## The exercise
Please show each line of the data below that contains the word "icon".

## Provided information
-- start --

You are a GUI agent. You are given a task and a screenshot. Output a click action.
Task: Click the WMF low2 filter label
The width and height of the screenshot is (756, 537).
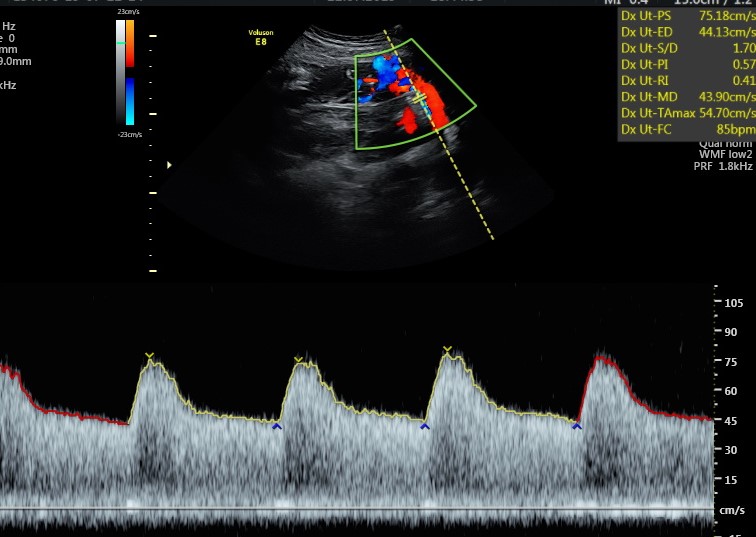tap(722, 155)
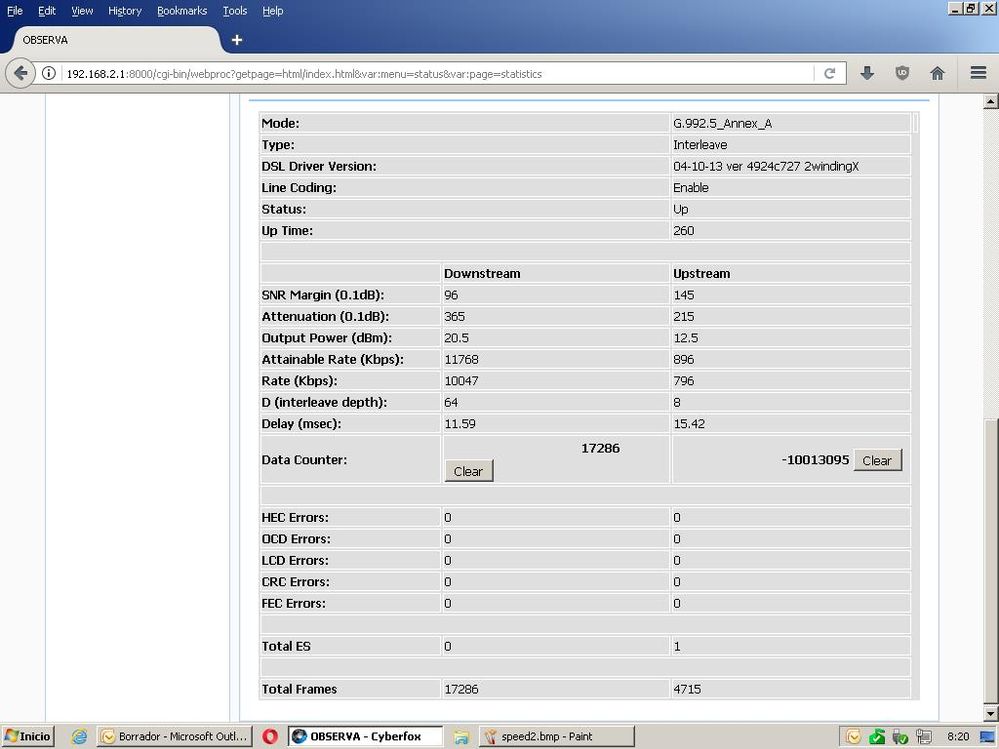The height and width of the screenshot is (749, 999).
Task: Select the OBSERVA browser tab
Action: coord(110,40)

-- end --
-- start --

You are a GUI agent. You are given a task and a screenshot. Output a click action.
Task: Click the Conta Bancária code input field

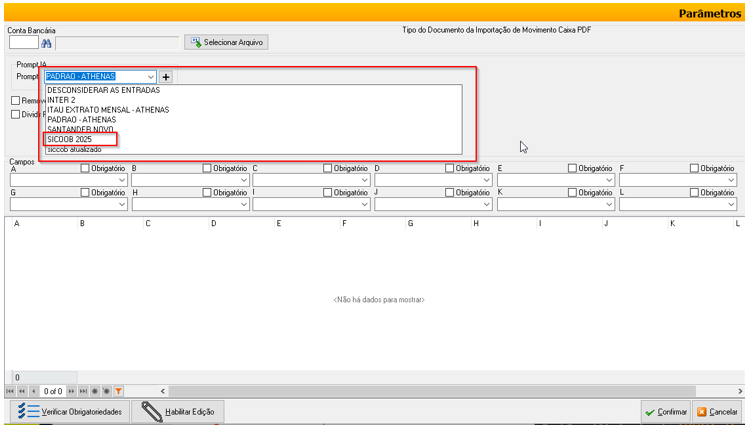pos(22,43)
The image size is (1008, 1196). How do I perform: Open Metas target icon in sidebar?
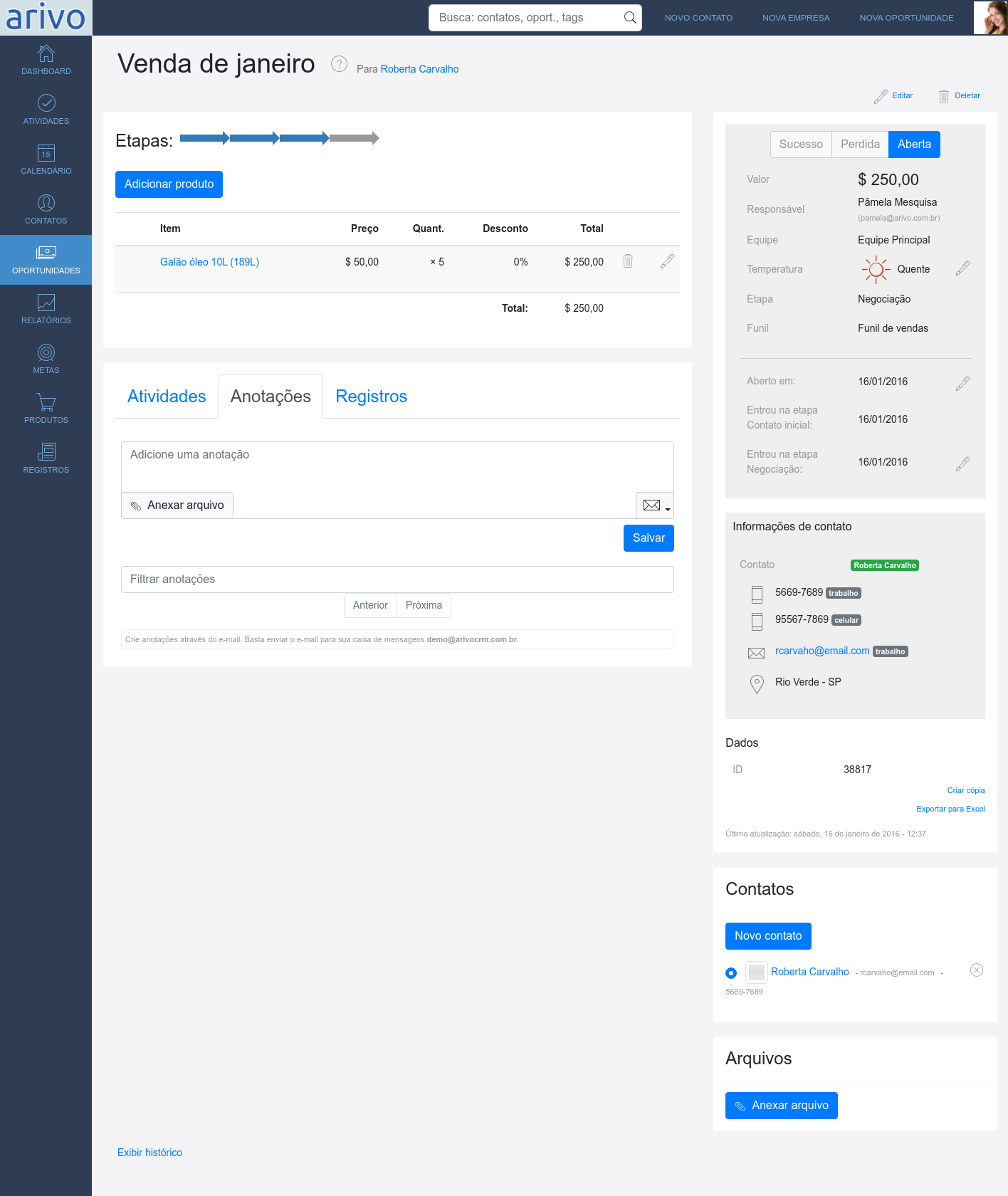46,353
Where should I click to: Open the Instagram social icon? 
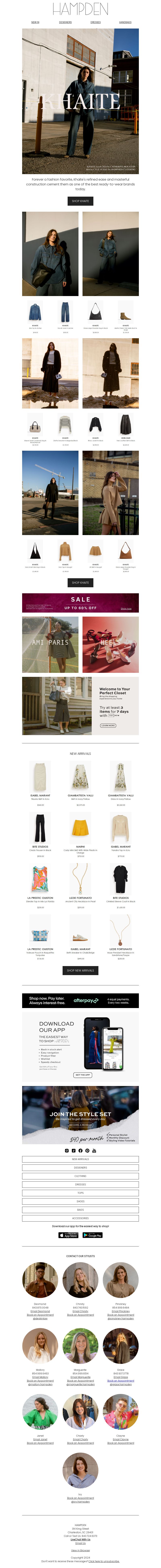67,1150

-- end --
-- start --

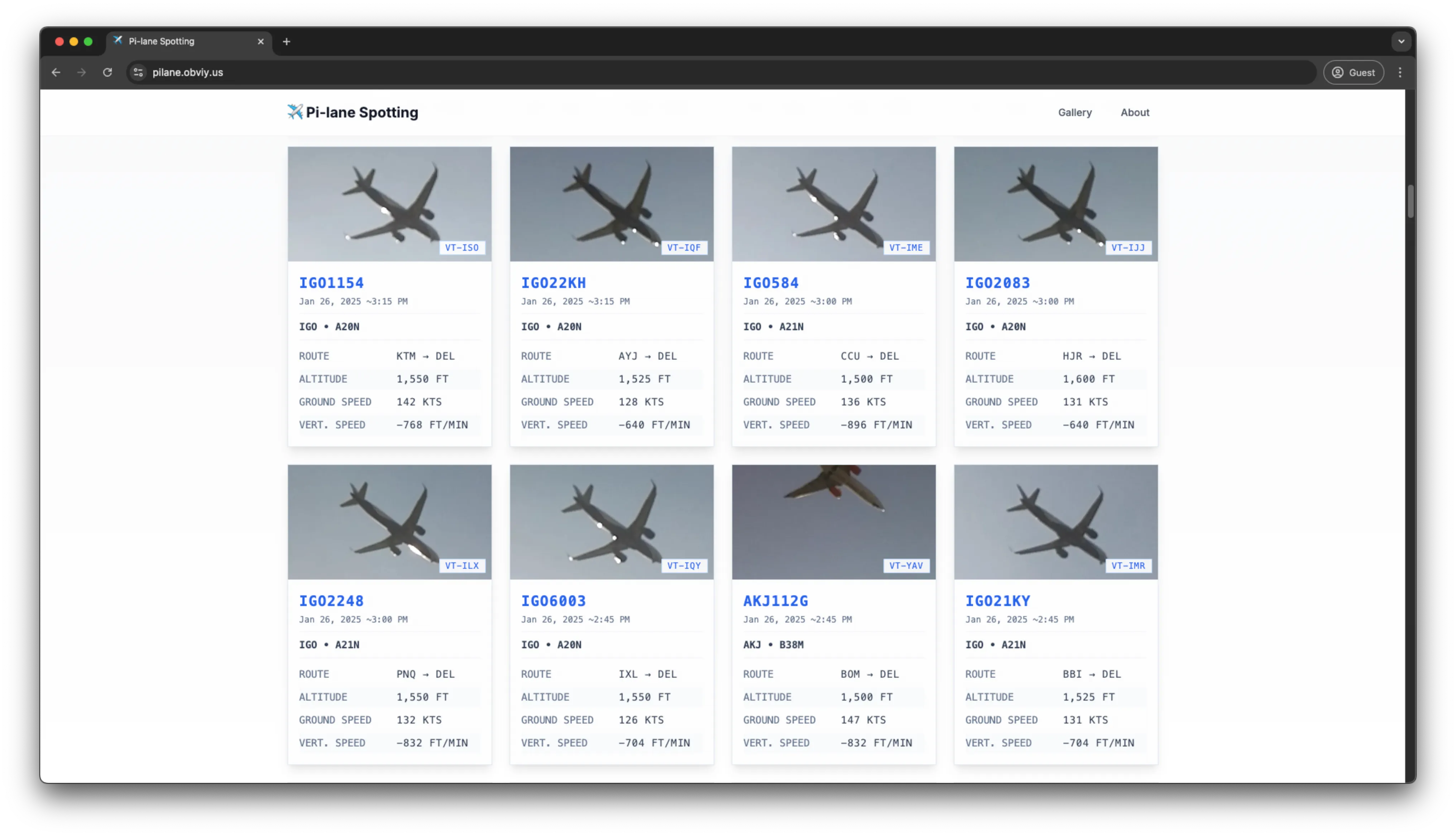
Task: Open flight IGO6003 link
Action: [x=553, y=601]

-- end --

## Response to the exercise
The image size is (1008, 1196). How do I perform: Open Metas target icon in sidebar?
Where should I click to: Open the Instagram social icon? 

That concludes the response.